Vacancies include the ambassador to the Geneva-based Conference on Disarmament that negotiates arms control treaties, and the ambassador to the United Nations since tNikki Haley’s resignation last October. The list goes on — assistant secretary slots for European and Eurasian Affairs, for East Asian and Pacific Affairs, and for South Asian Affairs.
Meanwhile, President Donald Trump recently ordered Secretary of State Mike Pompeo to put his staff to work figuring out how to push Russia and China into a new, tripartite nuclear weapons pact. That alone is a massive lift for the State Department, given China’s long-standing refusal to enter into arms contropl; agreements and Russia’s annoyance over US reluctance to simply renew the current bilateral New START agreement that caps both sides arsenals.
At the same time, efforts within the United Nations continue apace on the development of norms of responsible behavior in space and cyberspace that the Trump Administration has been (at least rhetorically) championing, including senior military leaders such as head of Strategic Command Gen. John Hyten. Poblete, in fact, has been the lead player at State in those discussions in Geneva and New York.
Further, the State Department has been in the end-stages of an effort to reorganize Poblete’s arms control bureau with an eye to elevating the attention to ’emerging’ security challenges including in the space and cyber domains.
The plan has been to separate nuclear arms control/treaty verification and space/cyber diplomacy into two separate bureaus under the so-called T-Family. That group of bureaus includes AVC, the Bureau of International Security and Nonproliferation whose job is to identify and mitigate proliferation threats, and the Bureau of Political-Military Affairs, responsible for arms export licensing and other defense-related functions. The new emerging security challenges bureau would have equal status to the current AVC, which would keep the nuclear issues.
One of the goals of the reorganization, which is currently being vetted by Congress, is to draw the semi-independent Obama-era Office of the Coordinator for Cyber Affairs (formerly headed by Chris Painter) back into the traditional State Department structure, current and former officials tell me. It is unclear how Poblete’s leaving will affect the ongoing discussions with the Hill about the reorganization.
That said, Poblete’s resignation is unlikely to change the underlying philosophy of the Trump Administration that diplomacy, arms control and security-related agreements are of little use in ensuring national security. Poblete’s alignment on arms control issues echoes that of uber-hawk National Security Advisor John Bolton who has never met a treaty he liked.
As first published by the Washington Post yesterday, Poblete’s hawkish views (and aggressive attitude that was not appreciated by her subordinates) on Iran caused her to run afoul of her immediate boss, Undersecretary for Arms Control and International Security Affairs Andrea Thompson. Indeed, the rumor is that Poblete was forced out over Thompson’s belief that Poblete had fiddled with the facts in the annual report on Iran’s compliance with the 2015 nuclear deal. The Trump Administration last year withdrew from the deal and reimposed economic sanctions based on its judgement that Iran was not complying.

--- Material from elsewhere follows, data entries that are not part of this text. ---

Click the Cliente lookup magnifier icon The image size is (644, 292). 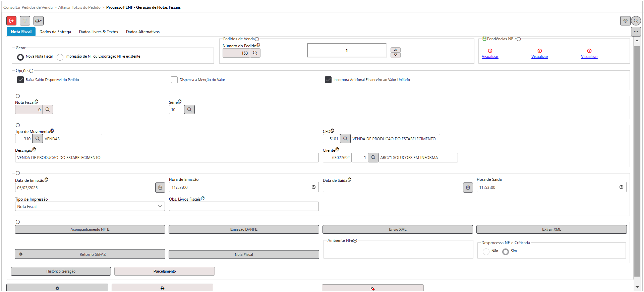pos(373,157)
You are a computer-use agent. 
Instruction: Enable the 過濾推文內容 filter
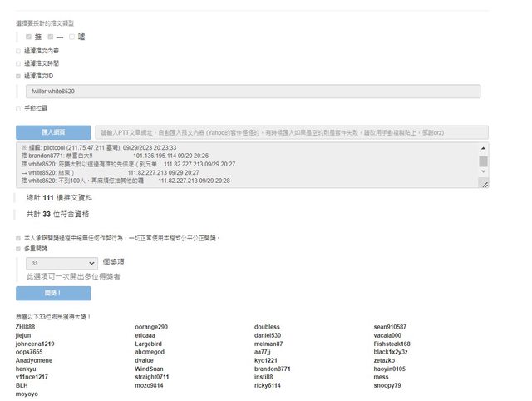[19, 50]
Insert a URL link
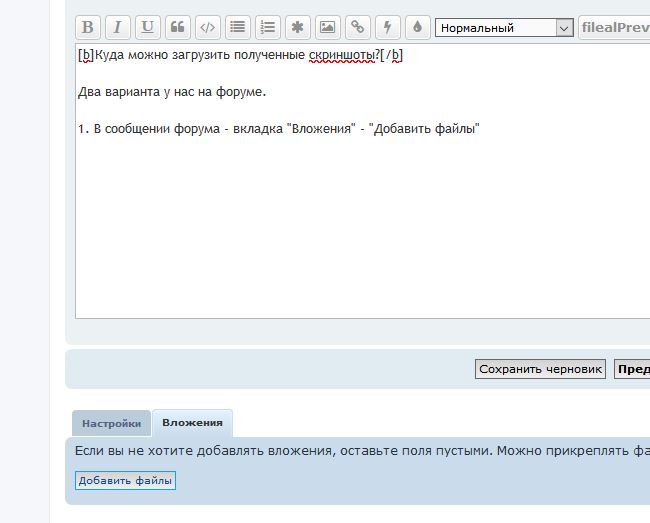Viewport: 650px width, 523px height. click(357, 28)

Whether or not that rumor is true, a bigger problem for State itself, according to insiders (including officials who worked with Poblete,) was that she refused to follow normal procedures, and often went around Thompson to Bolton. Thompson, I’m told by multiple sources, complained repeatedly to Pompeo about Poblete’s failure to coordinate, vet her official statements, etc.
Arms control advocates have been almost unanimously critical of the administration’s approaches to Iran, New START, and other security-related diplomatic endeavors. Thus, many have been ambivalent — to say the least — about Poblete’s departure, at the most recognizing that the lack of personnel is yet another obstacle to resolving the issues.
“The specific reasons for Assistant Secretary Poblete’s forced resignation are unclear. With her or without her, there is clearly a serious deficit of expertise, experience, and commitment to effective nonproliferation and arms control among the group of political appointees in this administration,” Daryl Kimball, executive director of the Arms Control Association.